Issue (i): Whether the transfer pricing adjustment on imports, trading transactions and service fee payments was liable to be sustained or deleted.
Analysis: The adjustment was tested against the methods adopted by the assessee and the Revenue's objections to the comparable data and method selection. The Tribunal noted that the assessee had furnished comparable prices and supporting invoices before the lower authorities. It also noted that in the immediately preceding year and in subsequent years the Revenue had accepted the assessee's benchmarking, and that the earlier remand proceedings had ended in acceptance of the arm's length computation. On these facts, the Tribunal applied the principle of consistency and rejected the Revenue's challenge to the rejection of the transfer pricing adjustment.
Conclusion: The deletion of the transfer pricing adjustment was upheld and the issue was decided against the Revenue.
Issue (ii): Whether the disallowance out of foreign travel expenses was justified.
Analysis: The assessee had not been specifically called upon to file complete details of the foreign travel expenditure, and the original disallowance was made on an ad hoc basis. At the same time, the record did not contain complete supporting details for the entire claim. Balancing these circumstances, the Tribunal held that a partial disallowance was warranted instead of full deletion or full sustenance of the amount disallowed by the Assessing Officer.
Conclusion: The disallowance was reduced to 10% of the total foreign travel and the issue was partly decided in favour of the Revenue.
Issue (iii): Whether the disallowance under section 40(a)(i) for alleged non-deduction of tax at source on allocated expenses was sustainable.
Analysis: The Tribunal followed its decision in the assessee's earlier year, where similar foreign currency expenditure had been deleted because the Revenue had not identified the payments actually accruing during the year and the assessee's explanation on non-deduction of tax had been accepted. Finding the facts to be identical and noting no change in the nature of payment or circumstances, the Tribunal held that the disallowance could not be sustained.
Conclusion: The deletion of the disallowance under section 40(a)(i) was upheld and the issue was decided against the Revenue.

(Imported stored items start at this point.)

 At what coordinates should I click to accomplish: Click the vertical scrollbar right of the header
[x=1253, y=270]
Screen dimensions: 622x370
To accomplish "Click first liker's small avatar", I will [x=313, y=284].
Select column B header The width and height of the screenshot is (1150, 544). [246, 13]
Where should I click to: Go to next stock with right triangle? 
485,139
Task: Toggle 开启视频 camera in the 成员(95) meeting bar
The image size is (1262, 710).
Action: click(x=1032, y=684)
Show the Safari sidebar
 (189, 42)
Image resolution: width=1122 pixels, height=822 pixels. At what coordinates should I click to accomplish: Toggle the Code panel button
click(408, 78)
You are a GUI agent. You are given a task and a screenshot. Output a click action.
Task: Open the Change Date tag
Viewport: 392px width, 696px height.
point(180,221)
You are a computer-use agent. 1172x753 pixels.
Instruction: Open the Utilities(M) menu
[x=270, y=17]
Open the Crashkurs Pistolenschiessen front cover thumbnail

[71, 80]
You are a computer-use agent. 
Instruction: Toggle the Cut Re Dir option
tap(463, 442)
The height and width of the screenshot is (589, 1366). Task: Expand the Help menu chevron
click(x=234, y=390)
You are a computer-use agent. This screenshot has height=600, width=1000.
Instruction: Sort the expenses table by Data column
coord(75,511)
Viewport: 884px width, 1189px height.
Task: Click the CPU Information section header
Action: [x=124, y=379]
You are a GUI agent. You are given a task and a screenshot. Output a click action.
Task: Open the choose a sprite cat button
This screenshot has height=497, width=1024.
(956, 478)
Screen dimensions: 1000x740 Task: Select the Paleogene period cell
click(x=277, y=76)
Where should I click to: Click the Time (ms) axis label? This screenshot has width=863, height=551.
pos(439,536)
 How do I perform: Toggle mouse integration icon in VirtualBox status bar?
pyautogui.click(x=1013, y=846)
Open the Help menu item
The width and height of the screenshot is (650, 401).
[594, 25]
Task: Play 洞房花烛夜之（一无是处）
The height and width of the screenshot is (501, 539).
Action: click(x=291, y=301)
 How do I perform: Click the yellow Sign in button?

Final Conclusion: The Revenue's challenge failed on the transfer pricing and section 40(a)(i) issues, but succeeded only to a limited extent on foreign travel expenses, resulting in a partly allowed appeal.
Ratio Decidendi: Where the same benchmarking or expenditure treatment has been consistently accepted in earlier and subsequent assessment years on identical facts, a divergent view should not ordinarily be taken, and an ad hoc disallowance cannot be sustained without proper factual basis.